Configuro el enrutamiento:
ifconfig wlx5ca6e6a302a8 up 192.168.2.1 netmask 255.255.255.0
route add -net 192.168.2.0 netmask 255.255.255.0 gw 192.168.2.1

Luego iptables:
iptables --table nat --append POSTROUTING --out-interface enp0s3 -j MASQUERADE
iptables --append FORWARD --in-interface wlx5ca6e6a302a8 -j ACCEPT
echo 1 > /proc/sys/net/ipv4/ip_forward

Inicio los servidores:
service apache2 start
service mysql start

Comienzo el ataque:

hostapd hostapd.conf
dnsmasq dnsmasq.conf

A veces también uso:
dnsspoof -i wlx5ca6e6a302a8

Pero obtengo el mismo resultado.

Fíjese en Fluxion que es el evil twin más actualizado, como ofrece un certificado.

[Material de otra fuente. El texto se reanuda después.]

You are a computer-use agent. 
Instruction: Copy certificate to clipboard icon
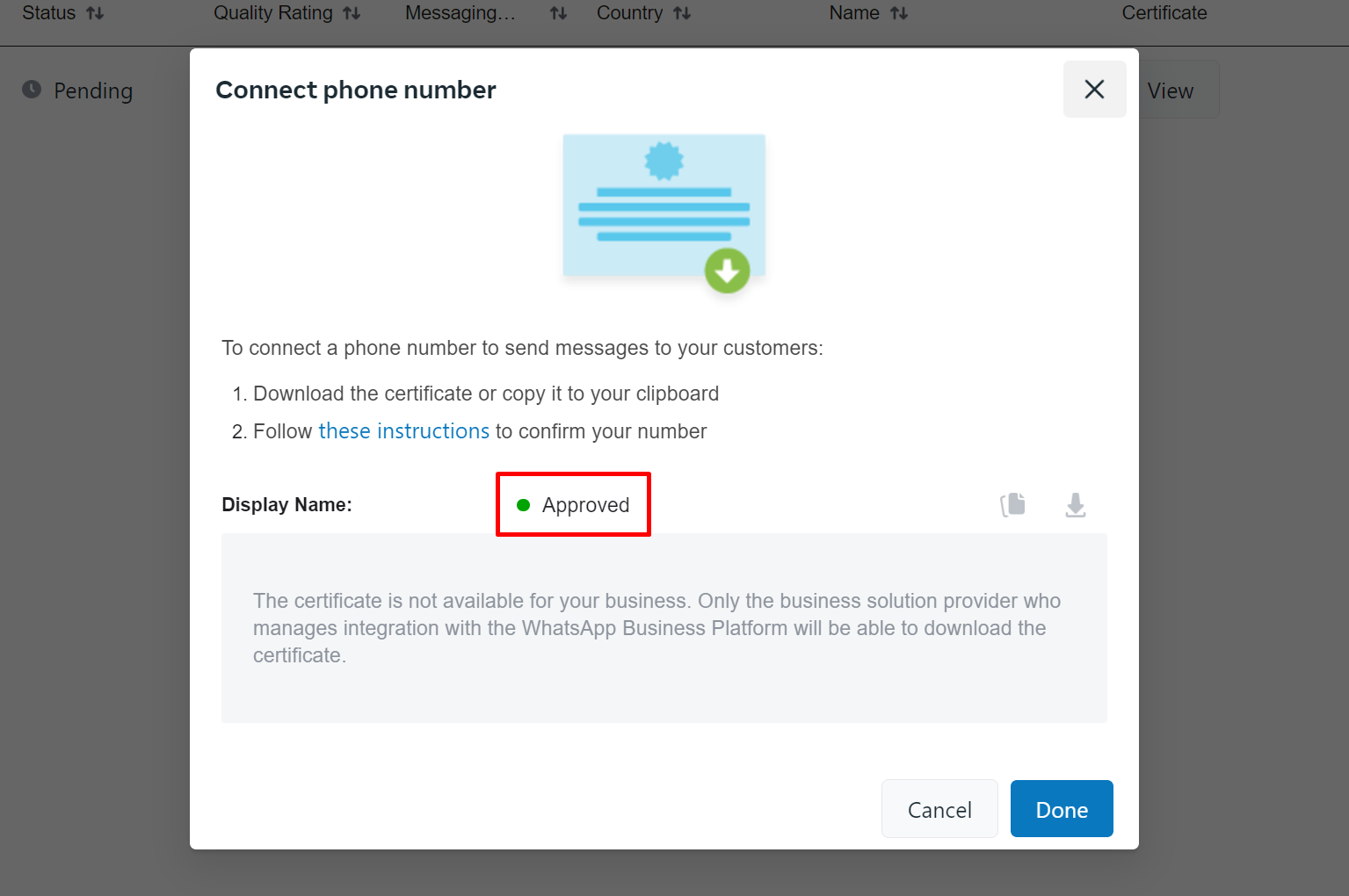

También los servicios que levanta.

Recomiendo comprar uno (certificado) si desea crear un proyecto serio y que le funcione sin ser detectado o que levante sospechas.

(https://i.postimg.cc/Bb7nJ1W0/Portal-AXCESS-imag-1.png) (https://postimg.cc/4Htg5yNL)

(https://i.postimg.cc/ZRtpy47s/Portal-Cautivo.png) (https://postimg.cc/Y4Rh5KwQ)

MÍrele el candadito... y como Firefox me lo detecta con la barra de redirección (servidor web) y logueo.
Este es un portal privado pero que tiene salida a internet; o sea desde internet se puede acceder a él para unirse a una intranet de juegos.
Las imágenes ya las tenía subidas y son de otras ocasiones.

No obstante,existen certificados gratuitos de corta validez (buscar en internet), que no son apropiados para lo que desea realizar, precisamente por que se usan para intereses espurios.

Ha probado levantar el portal con pfsense?

Echaré un vistazo a Fluxion, como dices.
No he probado con el pfsense, eso se va de mi comprensión. Lo único que sé de firewalls son unos cuentos comandos de iptables. Necesitaría algo que me llevase de la mano.